Work to be completed
Give every entry again precisely as it appears.

Content starts

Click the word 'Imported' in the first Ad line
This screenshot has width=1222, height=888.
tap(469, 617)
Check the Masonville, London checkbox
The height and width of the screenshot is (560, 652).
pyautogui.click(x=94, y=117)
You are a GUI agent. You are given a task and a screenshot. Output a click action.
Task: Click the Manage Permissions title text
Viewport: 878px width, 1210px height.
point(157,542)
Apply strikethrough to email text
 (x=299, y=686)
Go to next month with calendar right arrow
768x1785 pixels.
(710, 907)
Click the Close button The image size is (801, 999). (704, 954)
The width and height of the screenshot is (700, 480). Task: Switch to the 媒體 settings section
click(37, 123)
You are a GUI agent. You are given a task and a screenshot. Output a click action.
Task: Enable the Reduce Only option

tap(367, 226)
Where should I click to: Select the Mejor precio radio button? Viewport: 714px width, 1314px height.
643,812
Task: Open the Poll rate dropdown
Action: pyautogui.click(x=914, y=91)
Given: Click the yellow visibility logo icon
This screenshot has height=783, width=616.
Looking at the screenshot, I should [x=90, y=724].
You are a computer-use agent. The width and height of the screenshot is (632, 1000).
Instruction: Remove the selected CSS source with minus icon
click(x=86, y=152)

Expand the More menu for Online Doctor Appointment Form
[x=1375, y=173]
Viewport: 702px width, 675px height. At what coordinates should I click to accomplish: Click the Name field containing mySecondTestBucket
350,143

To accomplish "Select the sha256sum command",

Content ends

Output for this exercise
Click the word 'Imported' in the first Ad line
This screenshot has width=1222, height=888.
tap(469, 617)
Check the Masonville, London checkbox
The height and width of the screenshot is (560, 652).
pyautogui.click(x=94, y=117)
You are a GUI agent. You are given a task and a screenshot. Output a click action.
Task: Click the Manage Permissions title text
Viewport: 878px width, 1210px height.
point(157,542)
Apply strikethrough to email text
 (x=299, y=686)
Go to next month with calendar right arrow
768x1785 pixels.
(710, 907)
Click the Close button The image size is (801, 999). (704, 954)
The width and height of the screenshot is (700, 480). Task: Switch to the 媒體 settings section
click(37, 123)
You are a GUI agent. You are given a task and a screenshot. Output a click action.
Task: Enable the Reduce Only option

tap(367, 226)
Where should I click to: Select the Mejor precio radio button? Viewport: 714px width, 1314px height.
643,812
Task: Open the Poll rate dropdown
Action: pyautogui.click(x=914, y=91)
Given: Click the yellow visibility logo icon
This screenshot has height=783, width=616.
Looking at the screenshot, I should [x=90, y=724].
You are a computer-use agent. The width and height of the screenshot is (632, 1000).
Instruction: Remove the selected CSS source with minus icon
click(x=86, y=152)

Expand the More menu for Online Doctor Appointment Form
[x=1375, y=173]
Viewport: 702px width, 675px height. At what coordinates should I click to accomplish: Click the Name field containing mySecondTestBucket
350,143

To accomplish "Select the sha256sum command",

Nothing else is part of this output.